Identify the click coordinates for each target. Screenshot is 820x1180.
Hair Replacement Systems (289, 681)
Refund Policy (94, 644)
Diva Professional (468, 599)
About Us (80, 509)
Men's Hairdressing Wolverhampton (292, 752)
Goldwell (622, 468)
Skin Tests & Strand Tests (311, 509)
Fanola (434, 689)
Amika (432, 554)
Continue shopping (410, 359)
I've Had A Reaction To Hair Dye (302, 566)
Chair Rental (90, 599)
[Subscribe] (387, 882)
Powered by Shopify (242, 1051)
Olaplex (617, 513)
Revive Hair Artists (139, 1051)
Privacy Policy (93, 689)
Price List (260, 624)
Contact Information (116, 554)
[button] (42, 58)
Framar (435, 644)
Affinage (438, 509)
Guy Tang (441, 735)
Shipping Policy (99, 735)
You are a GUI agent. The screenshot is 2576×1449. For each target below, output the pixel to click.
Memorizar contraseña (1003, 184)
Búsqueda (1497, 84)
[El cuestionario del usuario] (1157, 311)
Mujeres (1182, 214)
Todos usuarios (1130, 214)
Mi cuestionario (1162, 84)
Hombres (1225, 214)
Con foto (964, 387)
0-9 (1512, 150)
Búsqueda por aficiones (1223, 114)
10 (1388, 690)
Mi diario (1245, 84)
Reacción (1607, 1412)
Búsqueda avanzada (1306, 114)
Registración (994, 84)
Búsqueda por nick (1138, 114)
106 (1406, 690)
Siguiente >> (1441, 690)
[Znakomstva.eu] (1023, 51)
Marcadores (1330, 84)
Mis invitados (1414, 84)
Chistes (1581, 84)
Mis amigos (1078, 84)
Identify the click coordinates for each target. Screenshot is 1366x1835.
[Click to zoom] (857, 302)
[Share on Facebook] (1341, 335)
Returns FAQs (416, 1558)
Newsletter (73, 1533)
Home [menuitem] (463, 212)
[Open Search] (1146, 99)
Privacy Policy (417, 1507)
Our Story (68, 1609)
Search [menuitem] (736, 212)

######

**WHAT YOU ARE ASKED TO DO**.
Print every entry exactly.

**RESULT**.
Identify the click coordinates for each target. Screenshot is 820x1180.
Hair Replacement Systems (289, 681)
Refund Policy (94, 644)
Diva Professional (468, 599)
About Us (80, 509)
Men's Hairdressing Wolverhampton (292, 752)
Goldwell (622, 468)
Skin Tests & Strand Tests (311, 509)
Fanola (434, 689)
Amika (432, 554)
Continue shopping (410, 359)
I've Had A Reaction To Hair Dye (302, 566)
Chair Rental (90, 599)
[Subscribe] (387, 882)
Powered by Shopify (242, 1051)
Olaplex (617, 513)
Revive Hair Artists (139, 1051)
Privacy Policy (93, 689)
Price List (260, 624)
Contact Information (116, 554)
[button] (42, 58)
Framar (435, 644)
Affinage (438, 509)
Guy Tang (441, 735)
Shipping Policy (99, 735)
You are a GUI agent. The screenshot is 2576×1449. For each target below, output the pixel to click.
Memorizar contraseña (1003, 184)
Búsqueda (1497, 84)
[El cuestionario del usuario] (1157, 311)
Mujeres (1182, 214)
Todos usuarios (1130, 214)
Mi cuestionario (1162, 84)
Hombres (1225, 214)
Con foto (964, 387)
0-9 (1512, 150)
Búsqueda por aficiones (1223, 114)
10 (1388, 690)
Mi diario (1245, 84)
Reacción (1607, 1412)
Búsqueda avanzada (1306, 114)
Registración (994, 84)
Búsqueda por nick (1138, 114)
106 (1406, 690)
Siguiente >> (1441, 690)
[Znakomstva.eu] (1023, 51)
Marcadores (1330, 84)
Mis invitados (1414, 84)
Chistes (1581, 84)
Mis amigos (1078, 84)
Identify the click coordinates for each target. Screenshot is 1366x1835.
[Click to zoom] (857, 302)
[Share on Facebook] (1341, 335)
Returns FAQs (416, 1558)
Newsletter (73, 1533)
Home [menuitem] (463, 212)
[Open Search] (1146, 99)
Privacy Policy (417, 1507)
Our Story (68, 1609)
Search [menuitem] (736, 212)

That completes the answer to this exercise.